O tempo dirá se estas previsões se concretizarão. O que pode acontecer aos diamantes angolanos com a saída da ALROSA de Catoca? Não é segredo que há mais de 30 anos, os especialistas russos têm ajudado na organização e apoio técnico dos negócios da Catoca.
A sua experiência e conhecimento desempenharam um papel decisivo na descoberta e lançamento da produção nas principais jazidas de diamantes – Catoca e Luele.
Actualmente, cerca de cem especialistas russos altamente qualificados trabalham na Catoca sob a orientação de gestores angolanos, partilhando com eles a suas experiências.
Na sua maioria antigos funcionários da ALROSA, estes técnicos estão envolvidos em trabalhos de exploração geológica, mineração e processamento.
Agora há significativamente menos pessoal técnico especializado do que há 10-20 anos, porque ao longo desses anos a ALROSA esteve envolvida na formação dos quadros angolanos.

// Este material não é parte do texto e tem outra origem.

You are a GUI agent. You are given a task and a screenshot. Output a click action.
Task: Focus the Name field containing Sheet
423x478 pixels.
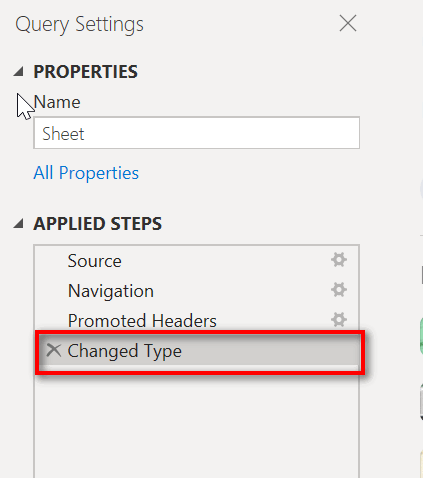[196, 133]
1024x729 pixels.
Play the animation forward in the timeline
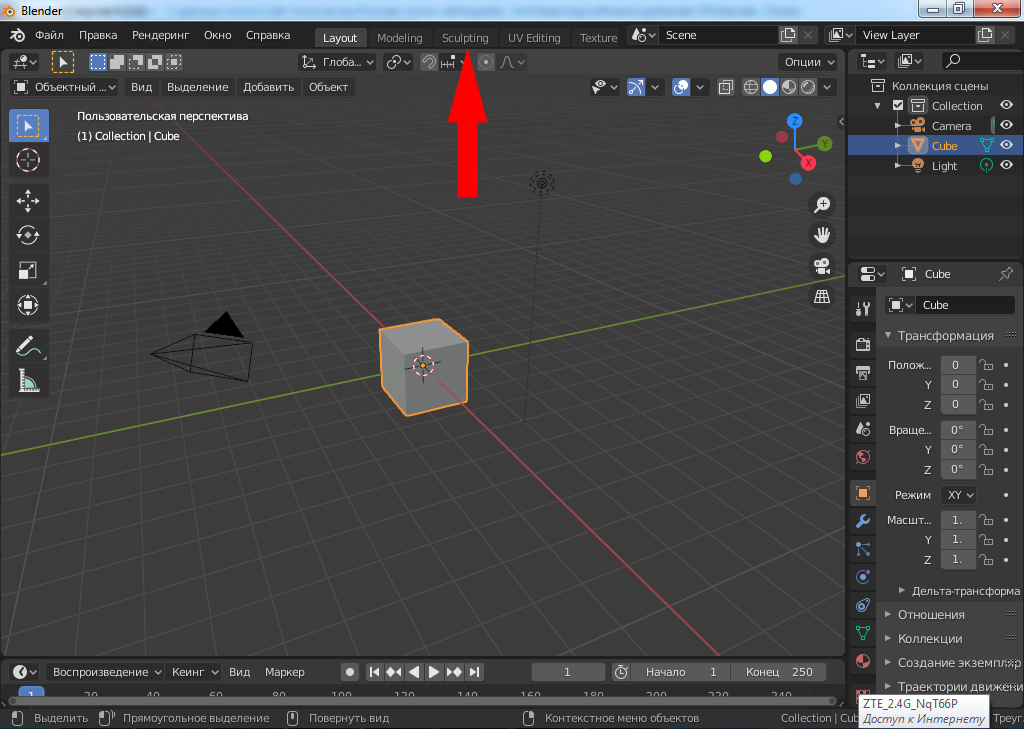434,672
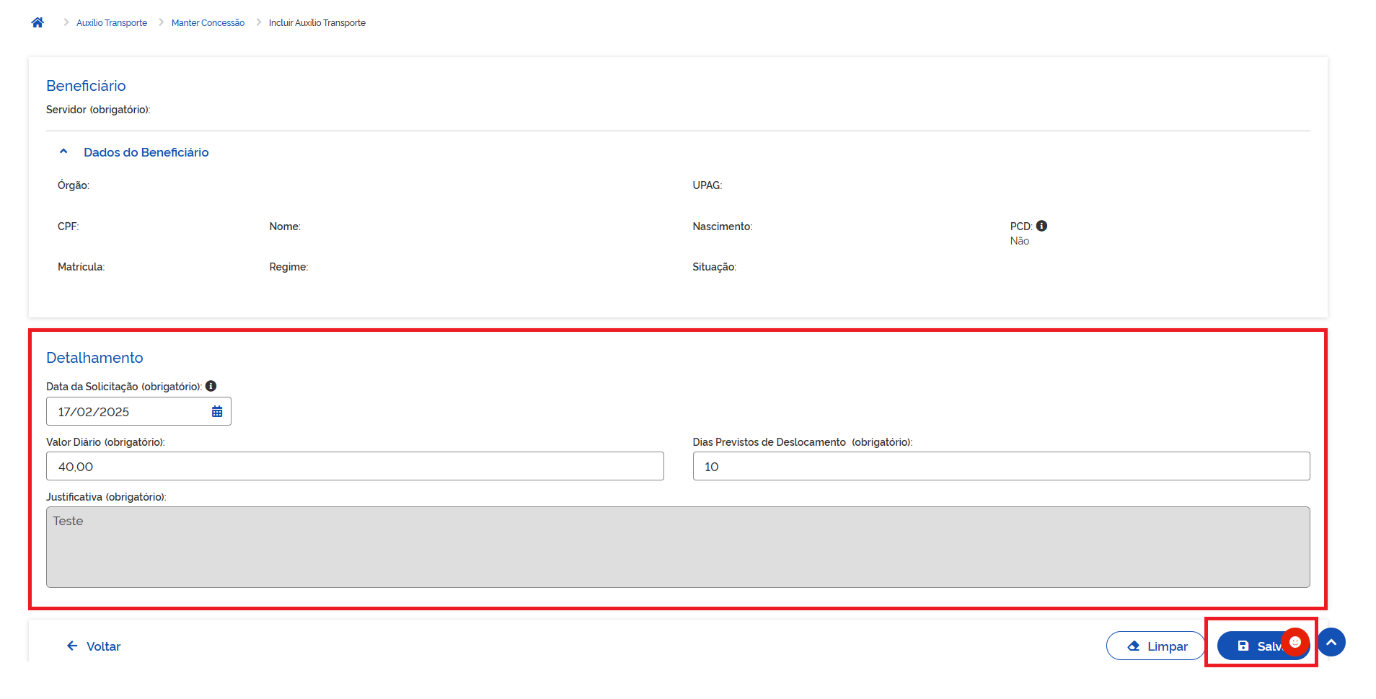Click the eraser icon in Limpar
Screen dimensions: 1376x699
pyautogui.click(x=1133, y=646)
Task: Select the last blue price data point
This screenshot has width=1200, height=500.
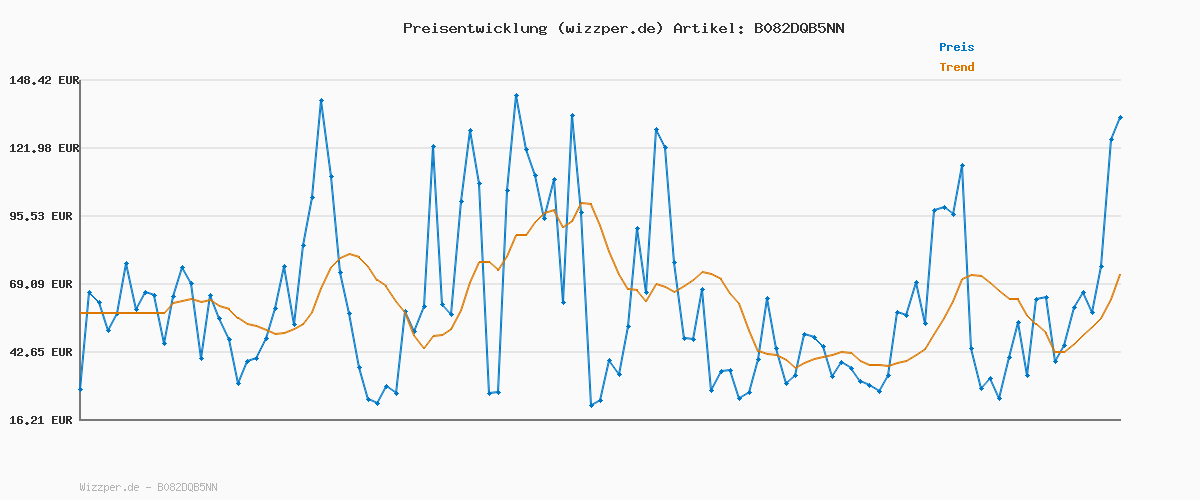Action: (x=1120, y=118)
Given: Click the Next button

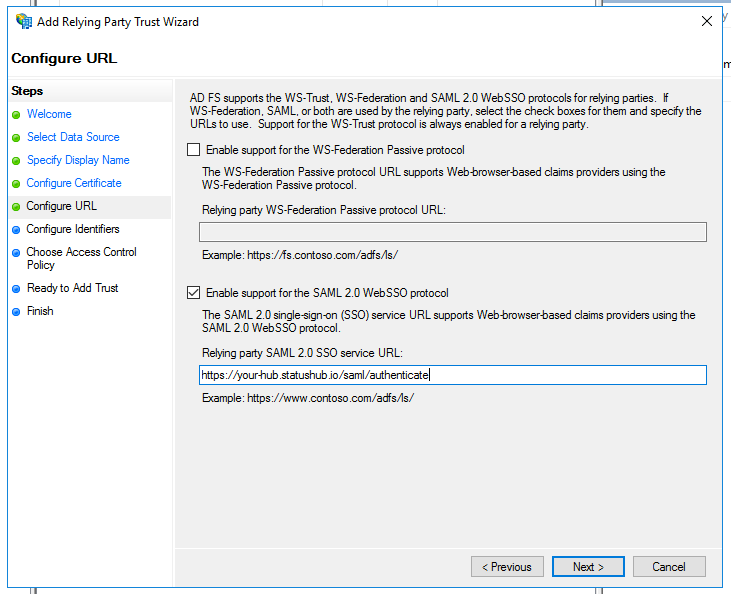Looking at the screenshot, I should pos(588,566).
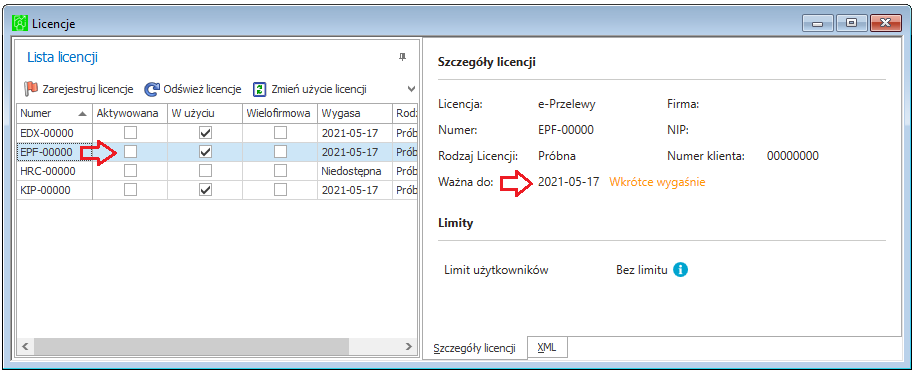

Outro aspecto importante a reter está relacionado com o facto de a ALROSA partilhar sua tecnologia com Catoca. E em quase todos os principais processos de produção. A tecnologia russa é a base da operação da unidade de processamento de Catoca.
A rejeição da parceria com a companhia de diamantes russa, provavelmente levará à necessidade de mudanças em grande escala nos processos tecnológicos, substituição de uma parte significativa do equipamento, treinamento de novo pessoal e a adaptação do pessoal existente, só para citar alguns. Tudo isto exigirá um grande investimentos e é improvável que seja implementado num futuro próximo.
De qualquer das formas, o crescimento das exportações angolanas de diamantes, bem como a actual estagnação, não estarão associados às sanções contra os diamantes russos, e muito menos a uma empresa individual, mas, sim, com os pré-requisitos económicos gerais.
Entretanto, as consequências da retirada da ALROSA de Angola, caso aconteça, são mais difíceis de prever do que parece à primeira vista.
Como demostra a experiência, o esforço conjunto de especialistas angolanos e russos permite implementar os projectos mais ousados e ambiciosos.